Thanks in advance for your help,
G

If you already have the MetaPhlAn database downloaded and built, you can execute HUMAnN using metaphlan_options set with --index mpa_v30_CHOCOPhlAn_201901 and this will skip the check for a new version.

Thanks for your help, it works now :).
However, I still don’t understand why it works locally but not on the cluster? There is no need to specify the database when I run it locally.

The downloaded files are only called chocophlan, without any version. So without you telling me the name of the database, where can I see the version that I’m using? Thanks a lot.

Probably has downloaded the database and built it, the name is automatically resolved in order to have the latest version.
The files named only chocophlan are the HUMAnN databases, the MetaPhlAn one is named mpa_v30_CHOCOPhlAn_201901, you can find it under the metaphlan_databases folder located in /trinity/home/miniconda3/envs/metagenomes/lib/python3.7/site-packages/metaphlan/.

I experience the same error using HUMAnN 3 and MetaPhlAn 3. It appears that --metaphlan_options and --index don’t skip the version check. How to avoid the error?

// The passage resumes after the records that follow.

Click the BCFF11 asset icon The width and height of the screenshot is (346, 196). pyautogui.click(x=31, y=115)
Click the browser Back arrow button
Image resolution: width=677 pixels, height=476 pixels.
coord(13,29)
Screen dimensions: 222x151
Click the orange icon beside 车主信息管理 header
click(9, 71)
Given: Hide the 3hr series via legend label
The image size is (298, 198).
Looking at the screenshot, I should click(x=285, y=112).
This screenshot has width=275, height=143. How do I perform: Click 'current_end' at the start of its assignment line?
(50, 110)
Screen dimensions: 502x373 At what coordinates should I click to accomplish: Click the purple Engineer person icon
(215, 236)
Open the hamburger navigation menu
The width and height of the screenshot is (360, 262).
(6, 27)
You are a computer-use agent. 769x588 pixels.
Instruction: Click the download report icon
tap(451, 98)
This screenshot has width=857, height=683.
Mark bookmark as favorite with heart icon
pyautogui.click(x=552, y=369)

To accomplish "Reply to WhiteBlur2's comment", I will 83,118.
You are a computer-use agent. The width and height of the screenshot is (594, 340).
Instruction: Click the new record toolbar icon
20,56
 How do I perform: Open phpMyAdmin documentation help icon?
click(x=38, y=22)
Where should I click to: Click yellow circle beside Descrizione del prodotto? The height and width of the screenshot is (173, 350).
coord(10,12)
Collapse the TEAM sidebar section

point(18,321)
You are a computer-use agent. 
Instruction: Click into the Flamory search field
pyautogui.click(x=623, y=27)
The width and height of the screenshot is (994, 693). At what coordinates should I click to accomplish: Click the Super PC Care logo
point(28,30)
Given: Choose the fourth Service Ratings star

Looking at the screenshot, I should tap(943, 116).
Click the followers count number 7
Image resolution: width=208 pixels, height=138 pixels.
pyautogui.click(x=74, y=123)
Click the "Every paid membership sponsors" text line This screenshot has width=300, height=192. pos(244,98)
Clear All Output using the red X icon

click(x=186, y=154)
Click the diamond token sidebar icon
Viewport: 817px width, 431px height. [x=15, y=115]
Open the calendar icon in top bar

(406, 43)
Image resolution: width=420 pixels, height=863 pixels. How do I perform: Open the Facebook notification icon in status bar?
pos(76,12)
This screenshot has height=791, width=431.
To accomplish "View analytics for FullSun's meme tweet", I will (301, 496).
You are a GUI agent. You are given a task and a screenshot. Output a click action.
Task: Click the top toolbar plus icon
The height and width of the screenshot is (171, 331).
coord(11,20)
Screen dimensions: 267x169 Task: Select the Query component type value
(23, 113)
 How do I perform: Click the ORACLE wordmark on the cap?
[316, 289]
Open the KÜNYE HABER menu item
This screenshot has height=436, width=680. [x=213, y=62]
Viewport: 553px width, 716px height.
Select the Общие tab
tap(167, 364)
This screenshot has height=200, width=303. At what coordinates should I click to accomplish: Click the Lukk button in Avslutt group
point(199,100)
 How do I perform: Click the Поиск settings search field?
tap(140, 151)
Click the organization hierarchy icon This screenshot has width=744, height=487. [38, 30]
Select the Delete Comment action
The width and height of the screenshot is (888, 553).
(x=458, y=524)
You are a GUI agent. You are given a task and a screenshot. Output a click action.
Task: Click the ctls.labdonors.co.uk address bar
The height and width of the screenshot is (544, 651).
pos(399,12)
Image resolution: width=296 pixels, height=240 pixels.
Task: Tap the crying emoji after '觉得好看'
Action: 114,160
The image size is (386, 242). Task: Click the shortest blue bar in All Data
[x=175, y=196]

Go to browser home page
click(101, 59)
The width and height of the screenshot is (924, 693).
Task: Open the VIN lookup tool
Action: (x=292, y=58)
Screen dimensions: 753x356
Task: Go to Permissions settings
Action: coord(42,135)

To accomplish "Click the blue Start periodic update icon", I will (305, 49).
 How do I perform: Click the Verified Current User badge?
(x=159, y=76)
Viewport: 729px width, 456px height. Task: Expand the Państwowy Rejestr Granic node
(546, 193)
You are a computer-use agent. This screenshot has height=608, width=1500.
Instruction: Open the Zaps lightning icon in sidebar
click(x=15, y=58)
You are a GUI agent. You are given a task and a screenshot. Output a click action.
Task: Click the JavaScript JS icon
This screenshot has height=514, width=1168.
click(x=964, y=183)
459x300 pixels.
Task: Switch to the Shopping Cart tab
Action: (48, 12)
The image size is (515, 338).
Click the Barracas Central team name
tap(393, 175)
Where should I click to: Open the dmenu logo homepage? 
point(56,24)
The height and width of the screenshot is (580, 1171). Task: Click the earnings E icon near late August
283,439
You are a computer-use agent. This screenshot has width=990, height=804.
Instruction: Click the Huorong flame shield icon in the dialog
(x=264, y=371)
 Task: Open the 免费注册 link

$ humann --metaphlan-options '--index /verona/biostat/databases/bacteria/mpa_v30_CHOCOPhlAn_201901' --input /verona//biostat/datasets/HeadNeckCancer/DNAseq/Oral_1-N_unmapped_R1.fastq.gz --output /tmp/ --taxonomic-profile /verona/biostat/datasets/HeadNeckCancer/DNAseq/Oral_1-Nmetagenome.txt
Output files will be written to: /tmp
Decompressing gzipped file ...
CRITICAL ERROR: The directory provided for ChocoPhlAn contains files ( mpa_latest ) that are not of the expected version. Please install the latest version of the database: 201901b

Why does HUMAnN 3 demand database version 201901b? If most users will execute HUMAnN after MetaPhlAn, should the MetaPhlAn user guide recommend to download the full 16 GB database the first time to work in both scenarios?

--index should report just the name of the database, its location should specified using --bowtie2db.

201901b is an updated version of the 201901 database, maybe @franzosa can add more here, but I don’t see the point of recommending downloading the HUMAnN database in the MetaPhlAn user guide.

Agreed with @fbeghini - many users likely wish to use MetaPhlAn but not HUMAnN, so I would not put HUMAnN recommendations in the MetaPhlAn documentation (whereas HUMAnN is more dependent on MetaPhlAn). The database version check is important because changes in the HUMAnN software are tied to changes in the underlying database, and you could experience unexpected behaviors if the software and databases were mismatched.